* What the task requires
At the line with "Rename project title 無題のプロジェクト", start repeating the data, and continue line by line through the final line, exactly.

#### Records provided

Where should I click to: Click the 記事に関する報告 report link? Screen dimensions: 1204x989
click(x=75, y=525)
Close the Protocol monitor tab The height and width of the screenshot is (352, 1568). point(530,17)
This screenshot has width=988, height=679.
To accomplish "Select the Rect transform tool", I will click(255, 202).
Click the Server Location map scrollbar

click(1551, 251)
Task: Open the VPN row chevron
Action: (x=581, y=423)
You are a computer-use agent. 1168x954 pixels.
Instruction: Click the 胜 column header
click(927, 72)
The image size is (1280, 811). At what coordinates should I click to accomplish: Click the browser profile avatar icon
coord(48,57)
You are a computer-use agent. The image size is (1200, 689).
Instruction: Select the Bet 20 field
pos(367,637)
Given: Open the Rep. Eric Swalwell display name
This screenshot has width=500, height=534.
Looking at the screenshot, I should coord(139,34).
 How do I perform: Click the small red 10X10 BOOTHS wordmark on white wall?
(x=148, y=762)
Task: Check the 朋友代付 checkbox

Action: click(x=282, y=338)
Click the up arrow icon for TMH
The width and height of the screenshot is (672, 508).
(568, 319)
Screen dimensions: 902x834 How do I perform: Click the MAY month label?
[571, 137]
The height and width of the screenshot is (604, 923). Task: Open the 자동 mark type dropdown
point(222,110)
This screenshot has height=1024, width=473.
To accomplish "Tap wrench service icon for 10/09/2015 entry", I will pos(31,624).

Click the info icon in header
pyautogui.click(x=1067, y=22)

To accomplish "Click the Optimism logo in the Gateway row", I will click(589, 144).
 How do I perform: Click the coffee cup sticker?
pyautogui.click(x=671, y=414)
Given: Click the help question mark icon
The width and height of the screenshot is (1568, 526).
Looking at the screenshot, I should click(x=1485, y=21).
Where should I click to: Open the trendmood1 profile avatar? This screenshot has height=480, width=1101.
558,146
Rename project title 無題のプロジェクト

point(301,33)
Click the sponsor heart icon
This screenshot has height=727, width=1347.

########

* Output of the exercise
Rename project title 無題のプロジェクト

point(301,33)
Click the sponsor heart icon
This screenshot has height=727, width=1347.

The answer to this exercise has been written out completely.